Before I know what’s happening, I can sense a wash of emotions running through me.

Shock and confusion and anger are first – those who I thought were my parents are in fact my aunt and uncle. I feel deceived. Sadness quickly follows, at the realisation of having missed meeting my biological mother. I recall a memory of a time she called our house and Mum asked me to come and speak with ‘an aunty in Greece’. I had refused, claiming there was no point talking with another distant relative I’d never actually meet. That ridiculously immature attitude stabbed at me now. I feel like a fool.
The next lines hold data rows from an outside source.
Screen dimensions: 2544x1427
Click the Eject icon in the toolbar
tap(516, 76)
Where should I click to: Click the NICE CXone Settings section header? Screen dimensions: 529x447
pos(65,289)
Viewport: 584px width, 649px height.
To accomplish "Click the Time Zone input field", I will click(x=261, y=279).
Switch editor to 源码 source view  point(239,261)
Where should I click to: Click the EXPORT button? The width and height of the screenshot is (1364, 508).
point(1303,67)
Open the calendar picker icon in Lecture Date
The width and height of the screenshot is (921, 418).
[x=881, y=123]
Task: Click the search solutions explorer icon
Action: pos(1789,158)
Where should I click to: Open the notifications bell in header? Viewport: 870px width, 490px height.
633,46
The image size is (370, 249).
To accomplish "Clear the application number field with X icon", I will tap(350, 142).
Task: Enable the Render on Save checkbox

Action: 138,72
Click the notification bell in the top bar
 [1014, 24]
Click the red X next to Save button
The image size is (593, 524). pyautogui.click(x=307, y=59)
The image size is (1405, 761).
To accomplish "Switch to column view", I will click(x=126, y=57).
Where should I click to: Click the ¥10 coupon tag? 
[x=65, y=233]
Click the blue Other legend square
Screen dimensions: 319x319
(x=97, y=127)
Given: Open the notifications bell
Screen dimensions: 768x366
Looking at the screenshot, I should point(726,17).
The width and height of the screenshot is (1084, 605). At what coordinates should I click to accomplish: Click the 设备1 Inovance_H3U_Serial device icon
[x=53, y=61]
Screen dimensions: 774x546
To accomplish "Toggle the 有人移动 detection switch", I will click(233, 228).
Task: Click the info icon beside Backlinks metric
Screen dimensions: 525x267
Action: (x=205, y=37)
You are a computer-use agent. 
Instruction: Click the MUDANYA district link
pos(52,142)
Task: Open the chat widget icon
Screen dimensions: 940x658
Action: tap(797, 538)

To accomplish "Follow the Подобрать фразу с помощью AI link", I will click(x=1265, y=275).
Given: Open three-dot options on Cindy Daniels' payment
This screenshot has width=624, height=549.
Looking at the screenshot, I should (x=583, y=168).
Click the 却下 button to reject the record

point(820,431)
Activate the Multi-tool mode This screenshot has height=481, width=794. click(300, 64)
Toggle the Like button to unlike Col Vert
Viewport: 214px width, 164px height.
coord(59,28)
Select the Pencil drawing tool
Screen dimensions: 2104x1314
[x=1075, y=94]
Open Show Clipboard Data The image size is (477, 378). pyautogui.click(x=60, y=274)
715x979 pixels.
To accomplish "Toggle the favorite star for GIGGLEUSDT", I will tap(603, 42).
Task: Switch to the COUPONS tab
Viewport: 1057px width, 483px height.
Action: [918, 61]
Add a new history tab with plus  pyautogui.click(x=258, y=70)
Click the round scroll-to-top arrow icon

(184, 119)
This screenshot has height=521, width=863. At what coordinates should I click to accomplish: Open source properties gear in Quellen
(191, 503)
But then the storm clouds clear and excitement is upon me – the thought of having brothers.

‘Brothers,’ I say aloud.

The word doesn’t sound right coming out of my mouth.

My brothers.’ I say the magic word again.

And not just one brother. Two. Stereo.

The questions all come at once. What are my brothers like? How did they feel all these years? What are their birthdays? What are their favourite foods? Their favourite music? Do they dance? Sing? What do they look like? We probably don’t even speak the same first language. Still, I wanted to shout it out, to tell everyone I had siblings. To tell everyone I was suddenly just like them.

Mum leaves the room and returns moments later with a pile of photos.

‘Here,’ she says, ‘Vasilios on the left, Georgios right.’

Looking at the image, I see my own features. I have Billy’s eyes and nose and Georgios’s mouth and chin.

Mum shows me a photo of my biological father, Savvas. I see a thin, moustached man staring out at me from beneath a slouched cloth hat. His image makes less of an impression; I am, after all, familiar with the notion of a father. But a brother is the really novel thing.

Finally, Mum shows a photo of my biological mother, Anna. I’m shocked to see the likeness she shares with the sister-in-law who had raised me all those years. I feel instantly comforted. Mum. One and the same.

And what of this amazing aunt and uncle, how will I feel about them now? It’s a no-brainer. The same. Although it normally takes two people to bring a life into the world, for me it just happened to be four. Four. Just a number.

The afternoon has been painful on Mum. The moist lines down from her eyes make her face resemble a river delta. How she must’ve worried all those years that someone else had told me the truth before she. It probably played on her thoughts every day. ‘Someone’s told him,’ she would whisper to my dad after I left the room. But now, she’s overcome with relief, which brings me joy.

‘Thank you, Mama,’ I say, and kiss her on the cheek to let her know everything is alright. She smiles. I hug Dad on my way out without any words. I know she’ll tell him later what it was for, I tell myself as I wander off to again gaze upon the photo of my brothers.